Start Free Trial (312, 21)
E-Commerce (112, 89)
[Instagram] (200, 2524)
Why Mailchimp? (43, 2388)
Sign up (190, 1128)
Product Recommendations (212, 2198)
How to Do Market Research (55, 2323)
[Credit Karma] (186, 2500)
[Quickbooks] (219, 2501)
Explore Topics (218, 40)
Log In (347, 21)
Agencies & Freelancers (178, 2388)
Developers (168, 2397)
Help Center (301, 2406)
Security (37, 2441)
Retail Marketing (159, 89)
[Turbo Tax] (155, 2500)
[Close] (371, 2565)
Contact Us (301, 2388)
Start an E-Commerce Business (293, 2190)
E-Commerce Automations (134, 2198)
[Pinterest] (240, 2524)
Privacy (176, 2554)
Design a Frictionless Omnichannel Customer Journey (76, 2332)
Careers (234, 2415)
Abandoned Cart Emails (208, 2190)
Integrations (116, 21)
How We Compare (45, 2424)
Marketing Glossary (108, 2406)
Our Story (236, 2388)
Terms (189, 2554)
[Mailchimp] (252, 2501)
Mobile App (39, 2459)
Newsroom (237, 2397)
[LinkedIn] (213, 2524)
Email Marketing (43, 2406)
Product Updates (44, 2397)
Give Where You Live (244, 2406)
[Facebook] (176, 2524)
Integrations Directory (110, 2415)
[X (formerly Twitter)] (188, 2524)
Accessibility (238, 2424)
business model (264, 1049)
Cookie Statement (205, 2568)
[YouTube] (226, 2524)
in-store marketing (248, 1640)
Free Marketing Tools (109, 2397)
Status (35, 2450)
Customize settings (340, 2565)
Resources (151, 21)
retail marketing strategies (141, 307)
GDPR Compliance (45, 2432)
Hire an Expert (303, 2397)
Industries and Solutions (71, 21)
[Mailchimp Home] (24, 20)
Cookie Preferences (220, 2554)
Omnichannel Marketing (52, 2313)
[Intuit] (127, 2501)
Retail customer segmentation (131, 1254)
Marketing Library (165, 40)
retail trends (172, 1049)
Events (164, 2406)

WHAT YOU HAVE TO DO: The full listing above should be retyped without any alteration.

EXERCISE RESULT:
Start Free Trial (312, 21)
E-Commerce (112, 89)
[Instagram] (200, 2524)
Why Mailchimp? (43, 2388)
Sign up (190, 1128)
Product Recommendations (212, 2198)
How to Do Market Research (55, 2323)
[Credit Karma] (186, 2500)
[Quickbooks] (219, 2501)
Explore Topics (218, 40)
Log In (347, 21)
Agencies & Freelancers (178, 2388)
Developers (168, 2397)
Help Center (301, 2406)
Security (37, 2441)
Retail Marketing (159, 89)
[Turbo Tax] (155, 2500)
[Close] (371, 2565)
Contact Us (301, 2388)
Start an E-Commerce Business (293, 2190)
E-Commerce Automations (134, 2198)
[Pinterest] (240, 2524)
Privacy (176, 2554)
Design a Frictionless Omnichannel Customer Journey (76, 2332)
Careers (234, 2415)
Abandoned Cart Emails (208, 2190)
Integrations (116, 21)
How We Compare (45, 2424)
Marketing Glossary (108, 2406)
Our Story (236, 2388)
Terms (189, 2554)
[Mailchimp] (252, 2501)
Mobile App (39, 2459)
Newsroom (237, 2397)
[LinkedIn] (213, 2524)
Email Marketing (43, 2406)
Product Updates (44, 2397)
Give Where You Live (244, 2406)
[Facebook] (176, 2524)
Integrations Directory (110, 2415)
[X (formerly Twitter)] (188, 2524)
Accessibility (238, 2424)
business model (264, 1049)
Cookie Statement (205, 2568)
[YouTube] (226, 2524)
in-store marketing (248, 1640)
Free Marketing Tools (109, 2397)
Status (35, 2450)
Customize settings (340, 2565)
Resources (151, 21)
retail marketing strategies (141, 307)
GDPR Compliance (45, 2432)
Hire an Expert (303, 2397)
Industries and Solutions (71, 21)
[Mailchimp Home] (24, 20)
Cookie Preferences (220, 2554)
Omnichannel Marketing (52, 2313)
[Intuit] (127, 2501)
Retail customer segmentation (131, 1254)
Marketing Library (165, 40)
retail trends (172, 1049)
Events (164, 2406)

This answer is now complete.